■ Saved data entries:
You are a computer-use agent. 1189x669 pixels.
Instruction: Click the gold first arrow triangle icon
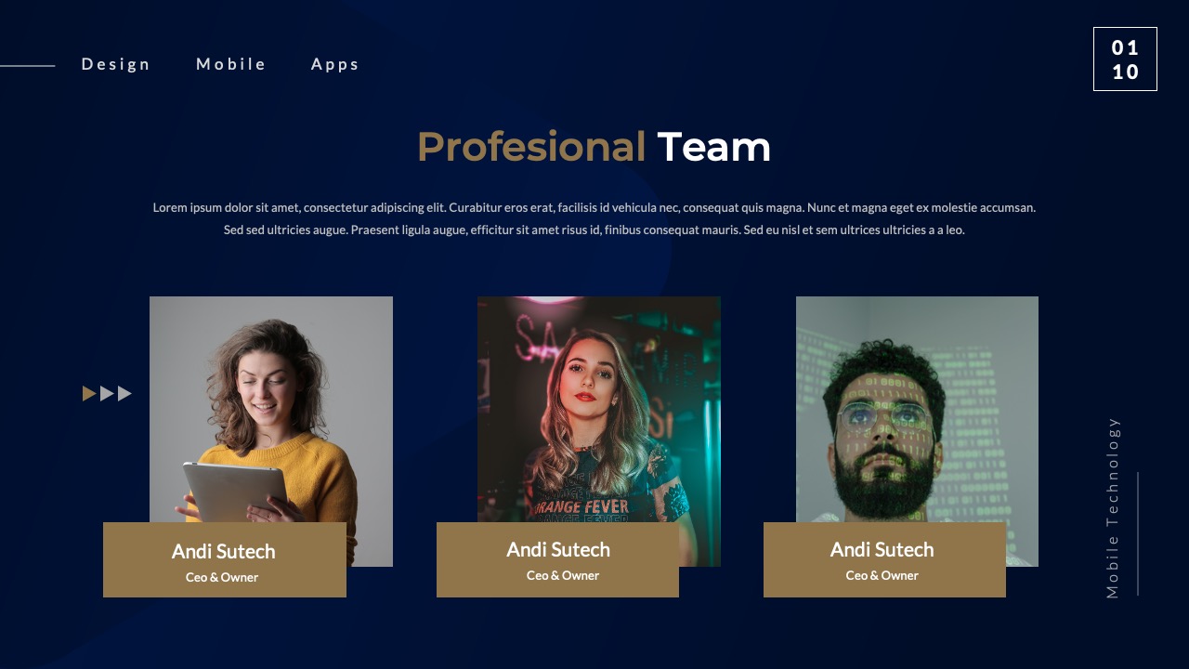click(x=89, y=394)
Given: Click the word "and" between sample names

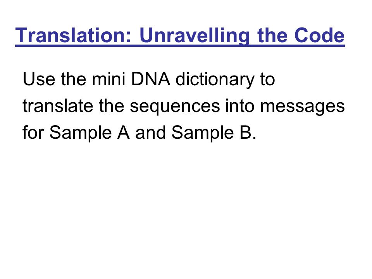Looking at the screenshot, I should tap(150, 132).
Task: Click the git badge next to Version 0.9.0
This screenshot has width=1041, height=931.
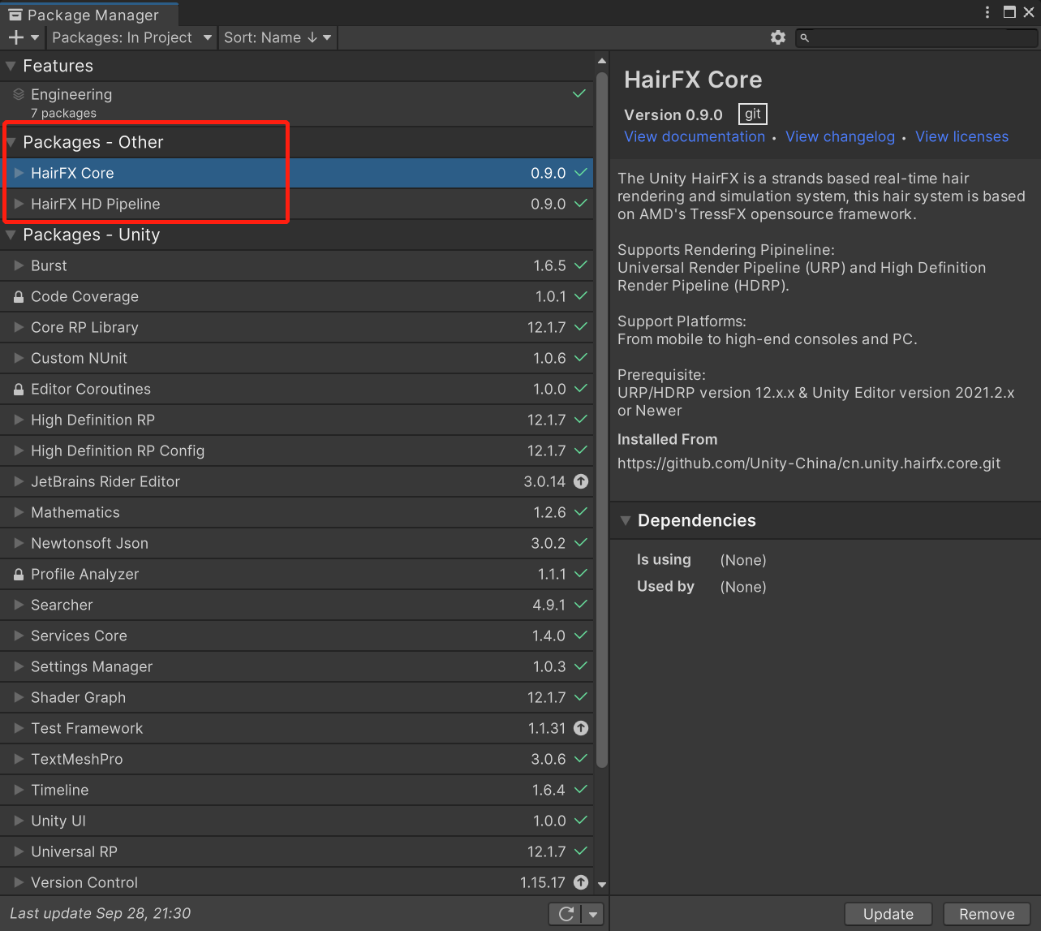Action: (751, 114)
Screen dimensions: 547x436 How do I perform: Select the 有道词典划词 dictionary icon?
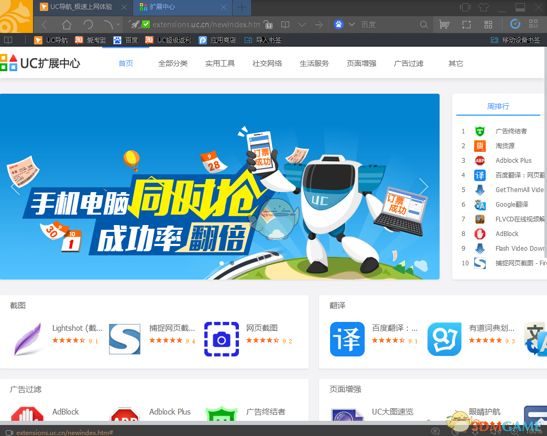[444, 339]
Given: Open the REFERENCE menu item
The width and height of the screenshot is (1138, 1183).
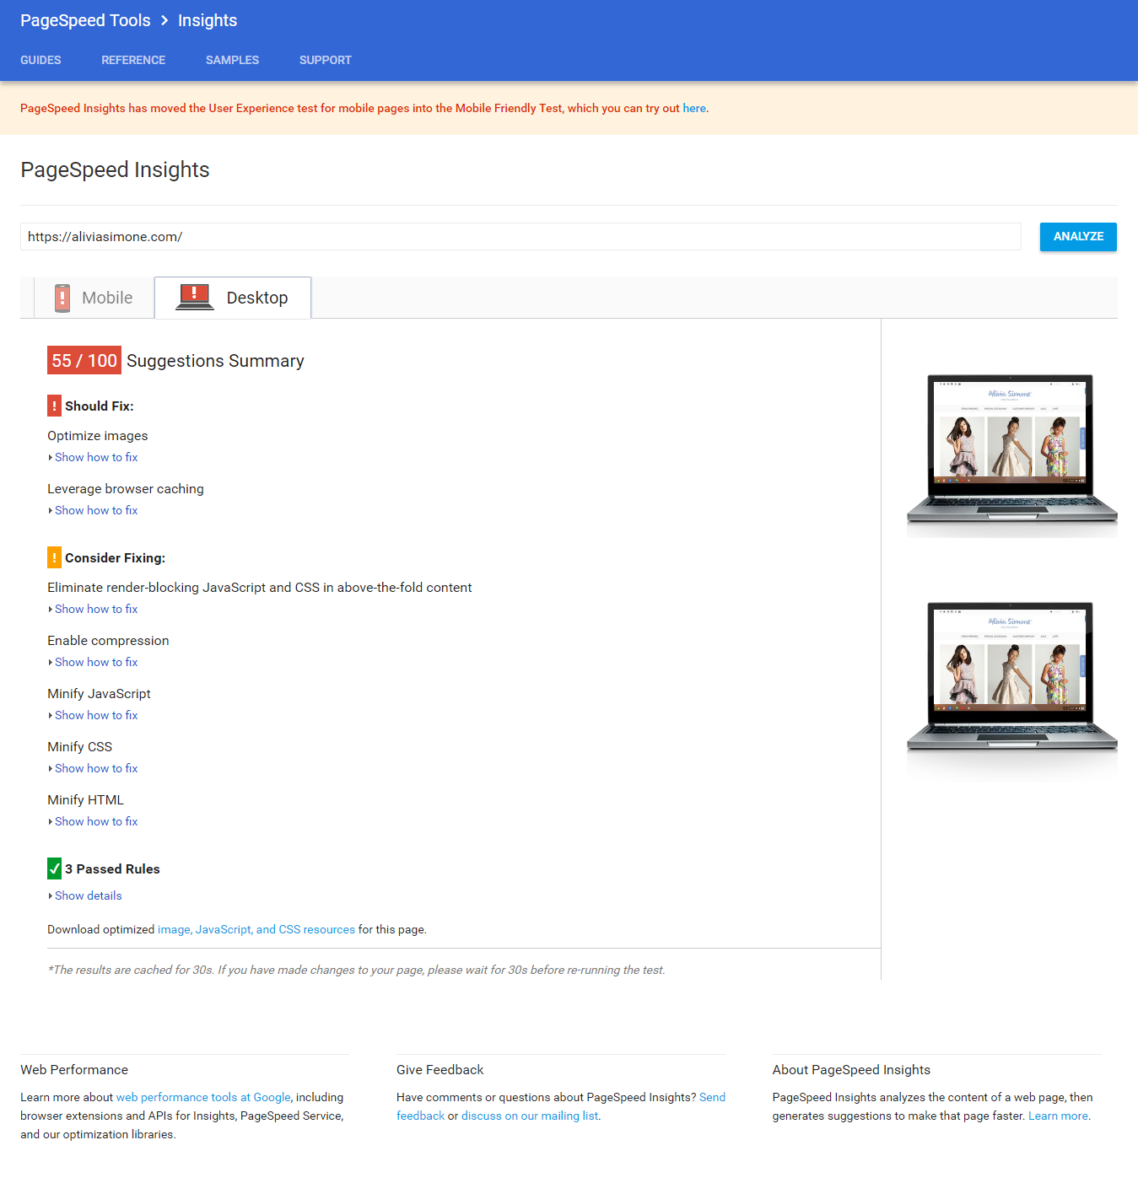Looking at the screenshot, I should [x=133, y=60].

* * *

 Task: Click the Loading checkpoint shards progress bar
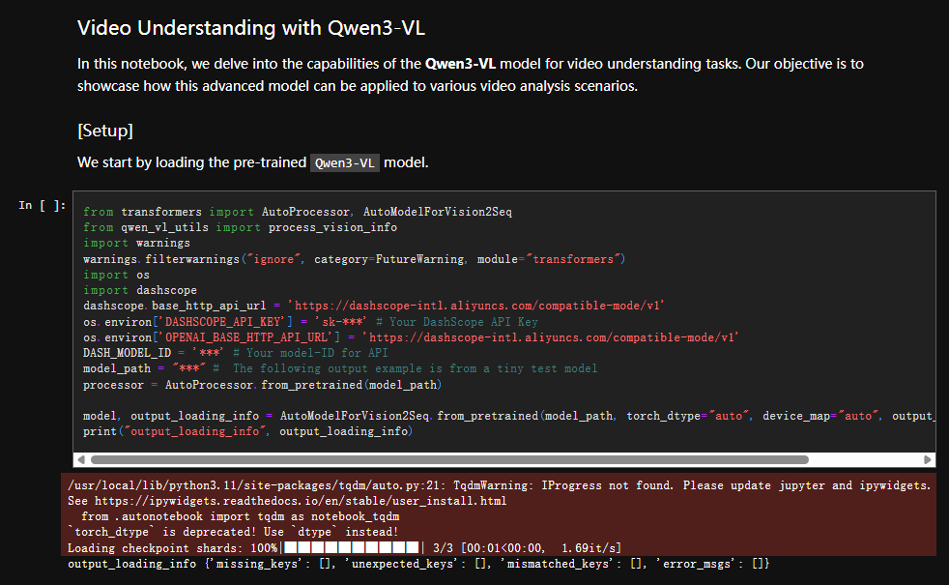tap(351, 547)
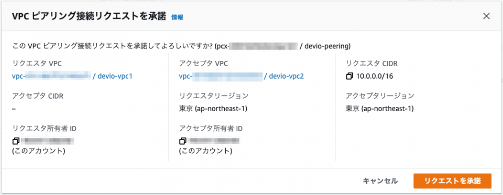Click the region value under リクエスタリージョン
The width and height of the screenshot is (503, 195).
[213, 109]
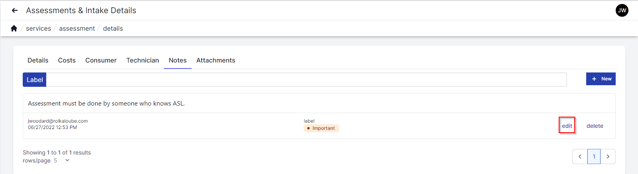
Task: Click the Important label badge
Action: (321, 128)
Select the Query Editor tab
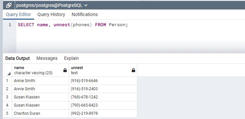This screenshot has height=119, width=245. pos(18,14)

---

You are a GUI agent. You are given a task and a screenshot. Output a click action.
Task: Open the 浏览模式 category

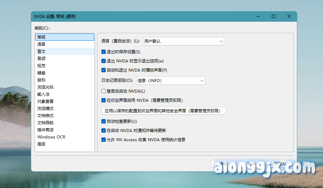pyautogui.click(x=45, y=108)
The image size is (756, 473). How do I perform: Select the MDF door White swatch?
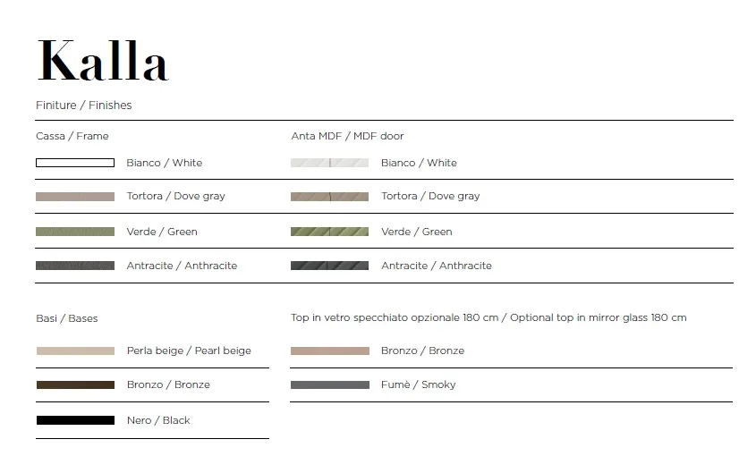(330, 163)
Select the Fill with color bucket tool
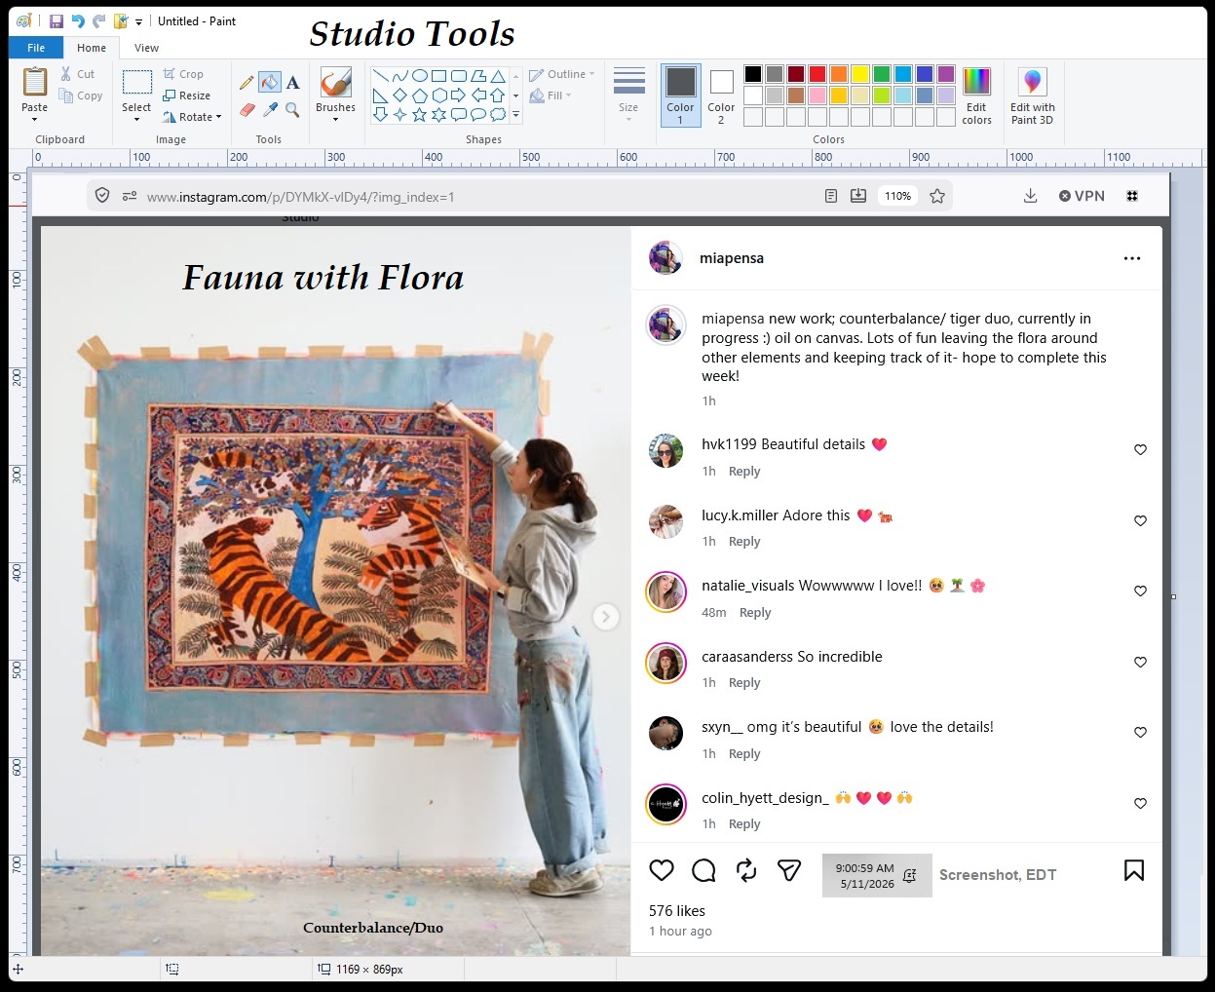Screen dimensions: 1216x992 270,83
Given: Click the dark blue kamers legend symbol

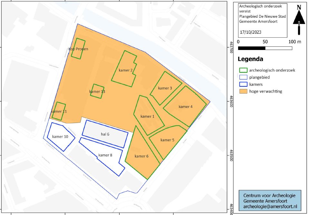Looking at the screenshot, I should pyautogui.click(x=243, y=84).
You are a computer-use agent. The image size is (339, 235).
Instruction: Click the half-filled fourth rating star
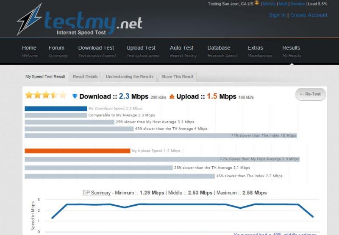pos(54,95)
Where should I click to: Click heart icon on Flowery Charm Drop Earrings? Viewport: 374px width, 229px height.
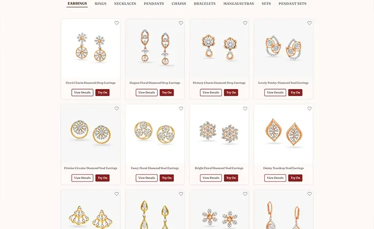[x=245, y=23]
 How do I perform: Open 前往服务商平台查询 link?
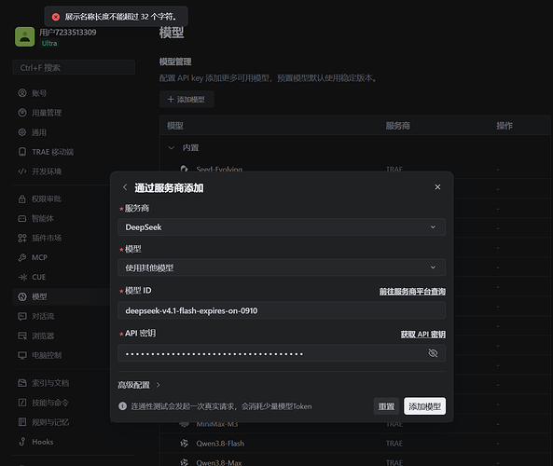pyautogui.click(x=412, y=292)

■ TRY IT: With pictures excluded, reproduce exactly the lines above from the one containing "You are a computer-use agent. 1189x669" down to the one containing "Given: Open the REFERENCE menu item", those two included.

■ REPLY TO THE TASK:
You are a computer-use agent. 1189x669 pixels.
Instruction: Click the gold first arrow triangle icon
click(x=89, y=394)
Given: Click the word "and" between sample names

Looking at the screenshot, I should tap(150, 132).
Task: Click the git badge next to Version 0.9.0
This screenshot has width=1041, height=931.
Action: (751, 114)
Screen dimensions: 547x436 How do I perform: Select the 有道词典划词 dictionary icon?
[444, 339]
Given: Open the REFERENCE menu item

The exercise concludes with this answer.